The phone at the papal nunciature had not stopped ringing. Every major media outlet in the country wanted to interview Monsignor Montefeltro. Even the late-night comedy shows wanted him. A New York City tabloid put him on the front page with the headline RAGING BULL!

The papal nuncio, Montefeltro’s nominal boss, was a bit put out that Rome had bypassed him and asked his number two to be Vatican point man. As for Montefeltro, he wanted to crawl under his desk. He was hoping against hope that Ivan the Terrible and the jezebels Tolstoy and Dostoevsky hadn’t watched TV yesterday or seen a newspaper. Or a magazine. Or the Internet. Or…Dio mio.…?Maybe they’d all gone back to Russia. Maybe they’d all died of venereal disease or in a gun battle over drugs. Maybe-

“Monsignor? It’s a Mr. Ivan for you. He says you know him. And a Ms. Katie Couric from the television called again, twice.”

“What do you want?”

“Everywhere you are on television. I think you will be pope someday. So, am calling for donation to orphans. Donation should be more now that you are such big important man in church. I think…one hundred thousand dollars. Orphans will be very happy. God will be very happy.”

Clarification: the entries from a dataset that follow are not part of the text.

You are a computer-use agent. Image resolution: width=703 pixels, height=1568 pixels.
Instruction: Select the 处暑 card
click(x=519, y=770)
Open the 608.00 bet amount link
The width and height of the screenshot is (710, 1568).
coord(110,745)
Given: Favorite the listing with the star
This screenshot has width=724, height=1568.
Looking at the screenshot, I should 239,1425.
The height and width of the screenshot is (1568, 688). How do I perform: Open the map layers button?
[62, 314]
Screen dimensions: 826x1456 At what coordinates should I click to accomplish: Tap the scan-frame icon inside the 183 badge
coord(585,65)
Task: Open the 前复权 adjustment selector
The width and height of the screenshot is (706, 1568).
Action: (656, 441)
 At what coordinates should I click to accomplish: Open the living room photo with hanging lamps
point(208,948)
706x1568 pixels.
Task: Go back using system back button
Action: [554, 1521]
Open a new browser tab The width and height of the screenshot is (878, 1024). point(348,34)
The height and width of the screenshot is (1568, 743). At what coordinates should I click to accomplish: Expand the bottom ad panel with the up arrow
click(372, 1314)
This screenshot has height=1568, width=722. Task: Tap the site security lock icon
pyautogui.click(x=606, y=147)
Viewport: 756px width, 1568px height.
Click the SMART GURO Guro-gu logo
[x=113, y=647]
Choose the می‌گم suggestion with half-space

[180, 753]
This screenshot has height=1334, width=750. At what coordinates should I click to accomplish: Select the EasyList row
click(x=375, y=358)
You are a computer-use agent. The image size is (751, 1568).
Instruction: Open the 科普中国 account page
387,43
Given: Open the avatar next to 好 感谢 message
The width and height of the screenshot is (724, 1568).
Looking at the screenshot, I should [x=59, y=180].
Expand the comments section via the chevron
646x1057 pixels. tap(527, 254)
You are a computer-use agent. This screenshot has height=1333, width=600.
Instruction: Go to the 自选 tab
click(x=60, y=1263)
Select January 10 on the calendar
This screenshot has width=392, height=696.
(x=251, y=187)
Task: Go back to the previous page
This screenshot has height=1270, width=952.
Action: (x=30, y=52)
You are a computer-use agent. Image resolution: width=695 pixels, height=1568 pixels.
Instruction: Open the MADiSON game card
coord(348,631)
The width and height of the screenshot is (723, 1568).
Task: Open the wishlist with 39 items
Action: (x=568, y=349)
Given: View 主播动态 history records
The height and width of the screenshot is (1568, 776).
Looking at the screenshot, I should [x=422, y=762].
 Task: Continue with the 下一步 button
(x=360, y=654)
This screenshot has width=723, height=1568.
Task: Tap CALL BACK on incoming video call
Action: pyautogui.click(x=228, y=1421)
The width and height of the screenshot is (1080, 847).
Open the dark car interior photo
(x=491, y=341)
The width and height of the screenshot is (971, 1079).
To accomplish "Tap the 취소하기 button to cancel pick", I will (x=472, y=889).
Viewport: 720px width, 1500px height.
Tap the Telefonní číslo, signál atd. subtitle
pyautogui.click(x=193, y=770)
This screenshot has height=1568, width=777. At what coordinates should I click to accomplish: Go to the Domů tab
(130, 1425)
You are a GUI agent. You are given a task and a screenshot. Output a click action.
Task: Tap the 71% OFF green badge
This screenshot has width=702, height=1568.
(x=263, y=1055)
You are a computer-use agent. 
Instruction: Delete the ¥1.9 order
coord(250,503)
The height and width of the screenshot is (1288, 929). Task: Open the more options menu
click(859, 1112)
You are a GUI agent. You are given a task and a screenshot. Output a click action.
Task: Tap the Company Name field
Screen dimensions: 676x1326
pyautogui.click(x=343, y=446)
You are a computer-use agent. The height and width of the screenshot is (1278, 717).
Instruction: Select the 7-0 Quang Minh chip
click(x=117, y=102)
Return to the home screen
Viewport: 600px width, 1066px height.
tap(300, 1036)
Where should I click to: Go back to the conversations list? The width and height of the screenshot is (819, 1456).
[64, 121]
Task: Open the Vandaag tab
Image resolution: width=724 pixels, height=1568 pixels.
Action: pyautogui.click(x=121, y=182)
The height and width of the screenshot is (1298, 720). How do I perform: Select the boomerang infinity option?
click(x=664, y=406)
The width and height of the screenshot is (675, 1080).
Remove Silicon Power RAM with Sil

Montefeltro wondered if the Swiss Guard had a secret assassination unit. He sighed. “I don’t have one hundred thousand dollars. Why don’t you call Mr. Pine. He is very rich.”

“We called him. He was very happy to hear watch is located. There is Mercedes SL 550 parked outside your office. Is very nice car. Why you are not donating that to orphans? Humble priest should not be driving one-hundred-thousand-dollar Mercedes-Benz. Jesus did not drive in Mercedes. He drive on donkey.”